━━━━━ DATA SUPPLIED
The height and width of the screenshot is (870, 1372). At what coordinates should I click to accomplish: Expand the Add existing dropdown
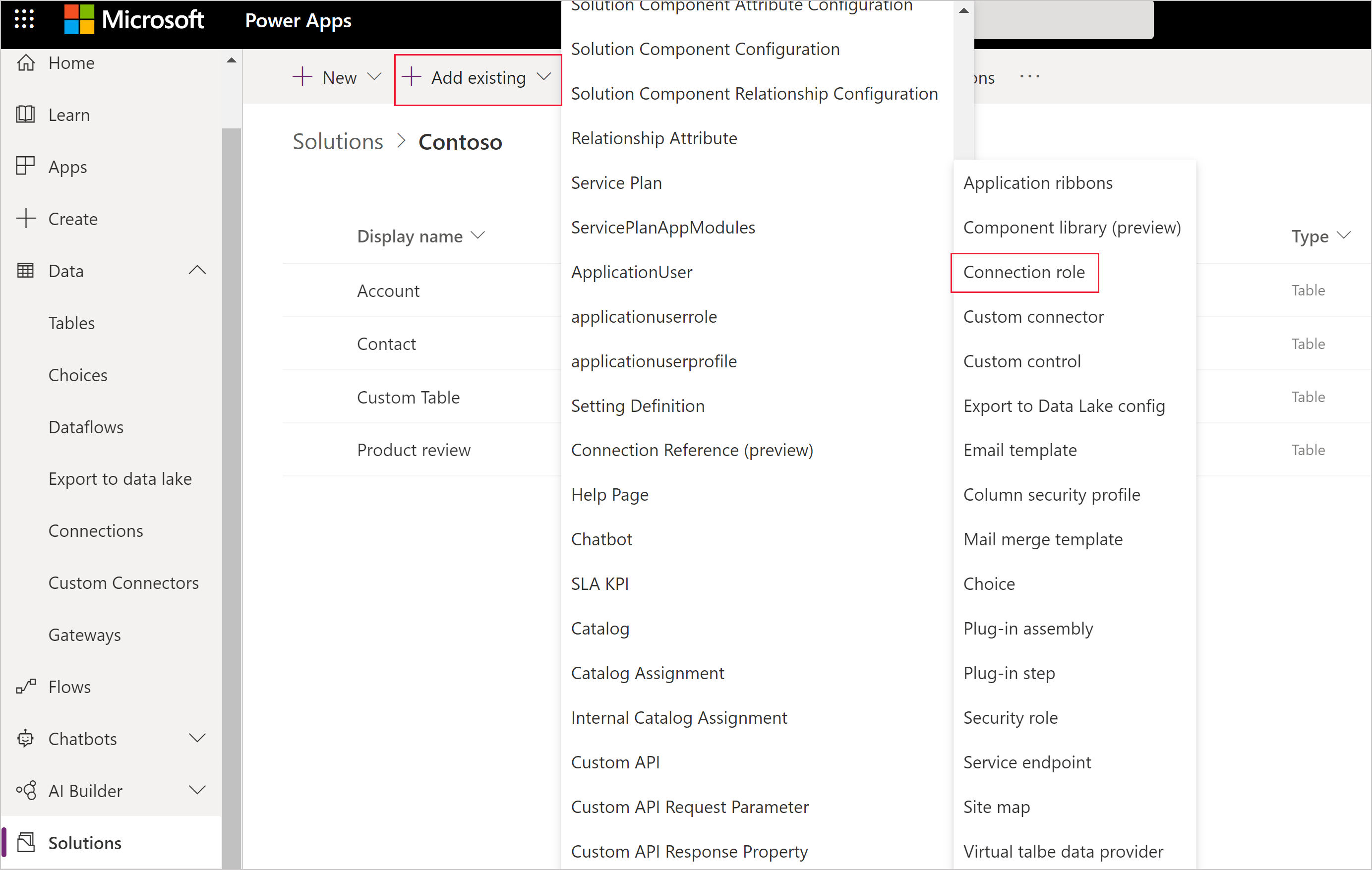click(477, 77)
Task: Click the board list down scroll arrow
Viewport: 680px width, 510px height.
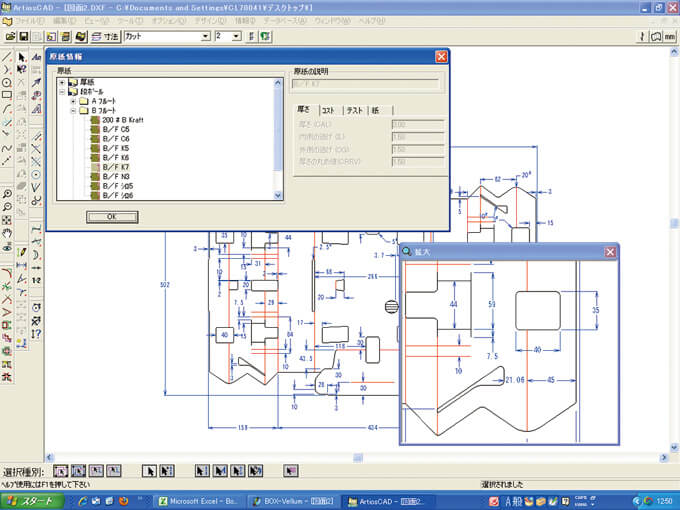Action: (278, 196)
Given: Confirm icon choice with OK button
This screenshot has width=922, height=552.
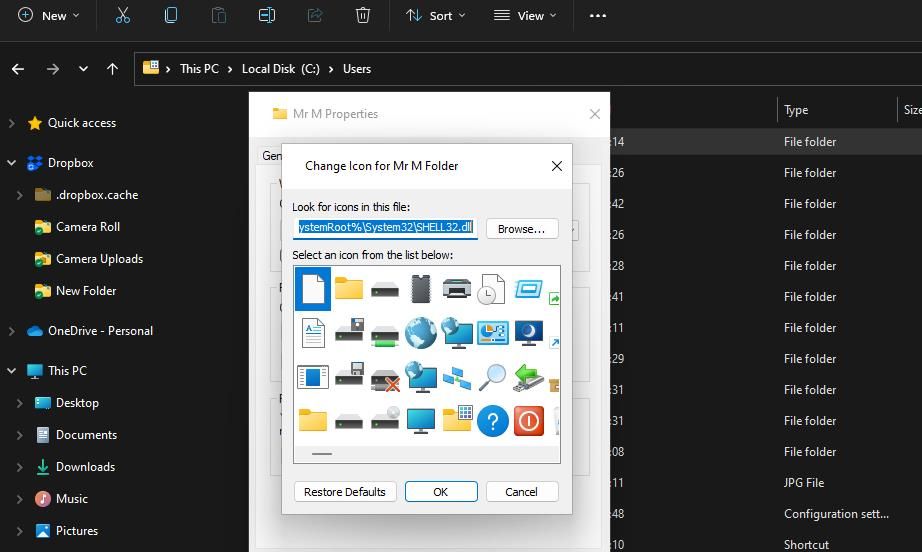Looking at the screenshot, I should (440, 492).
━━━━━━━━━━
▶ [PROBLEM]
Print each of the lines above verbatim, leaving out the pictures.

▶ [RESPONSE]
The height and width of the screenshot is (870, 1372). At what coordinates should I click to accomplish: Expand the Add existing dropdown
click(477, 77)
Task: Click the board list down scroll arrow
Viewport: 680px width, 510px height.
Action: (278, 196)
Given: Confirm icon choice with OK button
This screenshot has width=922, height=552.
Looking at the screenshot, I should (440, 492).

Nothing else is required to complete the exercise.